Wallace “Wally” Amos, founder of the popular cookie brand Famous Amos, died Wednesday at age 88.

Amos died peacefully at home after a battle with dementia, his sons Sarah and Sean confirmed. According to The New York Times.

Amos founded the brand in 1975 in a bakery in Hollywood, California, based on family recipes. According to The famous Amos website. Amos set out to perfect “the ultimate bite-sized chocolate chip cookie.”

According to the NYT, he uses real ingredients and avoids added chemicals and colorings to make his cookies as close to homemade as possible.

“Our father inspired a generation of entrepreneurs,” Amos's children said in a statement, CBS News reported. Reported“With his Panama hat, kazoo and boundless optimism, Famous Amos was a great American success story and a source of black pride. It is also a part of our family story for which we will be forever grateful and proud.”

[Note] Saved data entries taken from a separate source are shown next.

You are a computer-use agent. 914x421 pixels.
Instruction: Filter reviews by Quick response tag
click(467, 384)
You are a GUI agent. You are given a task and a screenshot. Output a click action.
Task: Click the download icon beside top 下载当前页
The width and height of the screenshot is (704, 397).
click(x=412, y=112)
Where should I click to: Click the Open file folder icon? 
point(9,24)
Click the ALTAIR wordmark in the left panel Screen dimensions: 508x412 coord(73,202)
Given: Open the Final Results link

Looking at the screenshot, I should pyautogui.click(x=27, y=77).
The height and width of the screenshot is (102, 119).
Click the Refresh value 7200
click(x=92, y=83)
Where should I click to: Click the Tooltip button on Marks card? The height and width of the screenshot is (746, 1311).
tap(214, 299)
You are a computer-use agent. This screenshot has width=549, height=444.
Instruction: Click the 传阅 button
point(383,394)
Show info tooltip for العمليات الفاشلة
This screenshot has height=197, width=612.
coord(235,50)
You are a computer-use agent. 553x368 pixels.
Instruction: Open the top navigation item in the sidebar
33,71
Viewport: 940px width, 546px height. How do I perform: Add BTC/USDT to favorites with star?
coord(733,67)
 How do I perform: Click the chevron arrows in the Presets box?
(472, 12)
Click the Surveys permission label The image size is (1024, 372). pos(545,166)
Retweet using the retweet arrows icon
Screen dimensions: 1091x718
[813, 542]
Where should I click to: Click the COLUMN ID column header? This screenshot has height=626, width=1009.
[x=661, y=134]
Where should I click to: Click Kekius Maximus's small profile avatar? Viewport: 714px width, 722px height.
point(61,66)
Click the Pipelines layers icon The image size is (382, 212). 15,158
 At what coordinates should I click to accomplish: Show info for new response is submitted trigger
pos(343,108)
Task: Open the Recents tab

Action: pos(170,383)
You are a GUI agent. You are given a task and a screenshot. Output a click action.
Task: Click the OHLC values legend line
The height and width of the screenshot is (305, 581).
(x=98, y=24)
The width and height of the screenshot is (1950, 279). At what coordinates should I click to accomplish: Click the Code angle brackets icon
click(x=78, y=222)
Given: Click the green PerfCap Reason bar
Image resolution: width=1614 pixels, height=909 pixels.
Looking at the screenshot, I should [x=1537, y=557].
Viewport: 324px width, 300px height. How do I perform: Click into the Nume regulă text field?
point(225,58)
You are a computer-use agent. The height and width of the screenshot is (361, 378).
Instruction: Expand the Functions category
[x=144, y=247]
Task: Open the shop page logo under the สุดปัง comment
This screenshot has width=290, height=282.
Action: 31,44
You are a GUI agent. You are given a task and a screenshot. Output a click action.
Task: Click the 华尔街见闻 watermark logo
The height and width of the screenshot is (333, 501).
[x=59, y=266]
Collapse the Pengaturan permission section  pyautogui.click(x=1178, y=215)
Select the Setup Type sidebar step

His son, Sean, told CBS that he worked behind the counter at the bakery on Sunset Boulevard while his father baked cookies in the back. Sean, a writer and blues musician, is releasing a book in 2022 called “Cookies and Milk,” about his experiences growing up as the son of the founder of Famous Amos.

“It's a book about joy, and it's a book about a father and son who long to see each other,” he told CBS. (Related article: Fandango founder reportedly identified as man who jumped to death from luxury hotel).

The founder's children acknowledged their father's teachings of hard work and dedication, calling him “a true and original black American hero,” CBS reported.

According to The New York Times, Amos Bakery generated $300,000 in revenue in its first year, before becoming a $12 million business (about $42 million in today's dollars) by 1981. New stores began opening across the country as the brand began selling packaged goods distributed in grocery stores.